En d'autres termes, il y a des péchés qui ne font pas perdre au juste sa qualité de juste et qui ne l'empêchent pas d'être sauvé en raison de sa foi en Jésus-Christ. Par contre, il y a des comportements et des actes qui font tomber l'auteur, même s'il est très croyant, dans la catégorie des méchants et des injustes qui n'hériteront pas du royaume des cieux sauf s'ils se repentent (Ez 18 ; Ap 21, 8 ; Mt 25, 40-46). C'est ainsi que des croyants, qui ont même fait des miracles au nom de Jésus se verront jetés en enfer : « Beaucoup me diront en ce jour-là : Seigneur, Seigneur, n'est-ce pas en ton nom que nous avons prophétisé ? En ton nom que nous avons chassé les démons ? En ton nom que nous avons fait bien des miracles ? Alors je leur dirai en face : Jamais je ne vous ai connus ; écartez-vous de moi, vous qui commettez l'iniquité » (Mt 7, 22-23).

Quand saint Paul dit :« Il n'y a donc plus maintenant de condamnation pour ceux qui sont dans le Christ Jésus » (Rm 8, 1), il précise dans les versets qui suivent que ceux qui sont dans le Christ vivent selon l'Esprit (Rm 8, 6-10). C'est la raison pour la quelle ils échappent à la condamnation, car, dit-il dans le même passage, ceux qui vivent selon la chair périront (Rm 8, 6-10 ; Ga 5, 19-21).

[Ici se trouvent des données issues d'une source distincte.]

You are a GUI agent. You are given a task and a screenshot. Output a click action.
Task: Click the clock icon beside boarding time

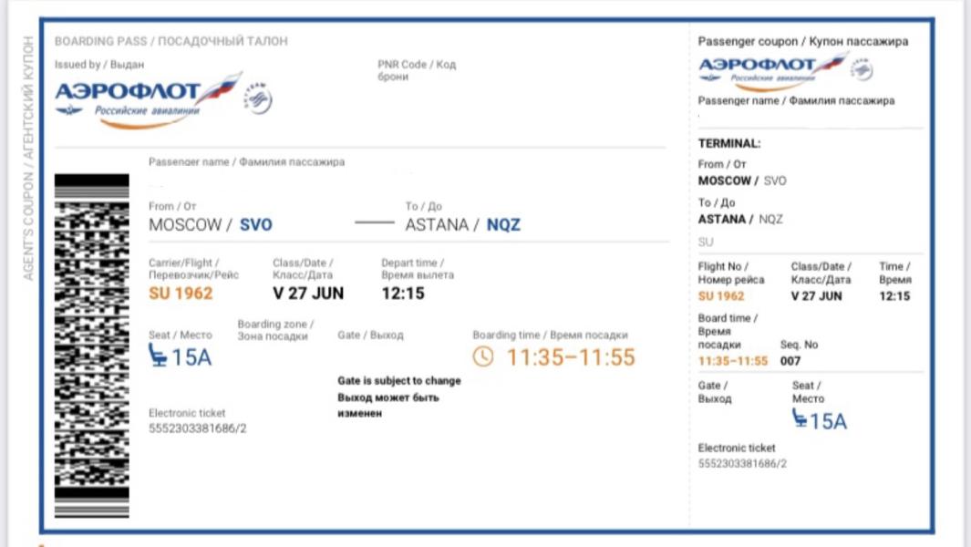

Et lorsqu'il affirme que « le salaire du péché, c'est la mort » (Rm 6, 23), il exhortait ses lecteurs convertis et baptisés dans le Christ, à ne pas retourner à leurs anciens péchés qui étaient mortels. Il écrivait en effet précédemment : « Que le péché ne règne donc plus dans votre corps mortel de manière à vous plier à ses convoitises. Car si vous avez jadis offert vos membres comme esclaves à l'impureté et au désordre de manière à vous désordonner, offrez-les de même aujourd'hui à la justice pour sanctifier. Quand vous étiez esclaves du péché, vous étiez libres à l'égard de la justice. Quel fruit recueilliez-vous alors d'actions dont aujourd'hui vous rougissez ? Car leur aboutissement, c'est la mort. Mais aujourd'hui, libérés du péché et asservis à Dieu, vous fructifiez pour la sainteté, et l'aboutissement, c'est la vie éternelle » (Rm 6,12.19-22). Par ailleurs, on ne peut pas se baser exclusivement sur Rm 6, 23 pour dire que tous les péchés conduisent à la mort alors que la Bible affirme explicitement le contraire (1 Jn 5, 16-17).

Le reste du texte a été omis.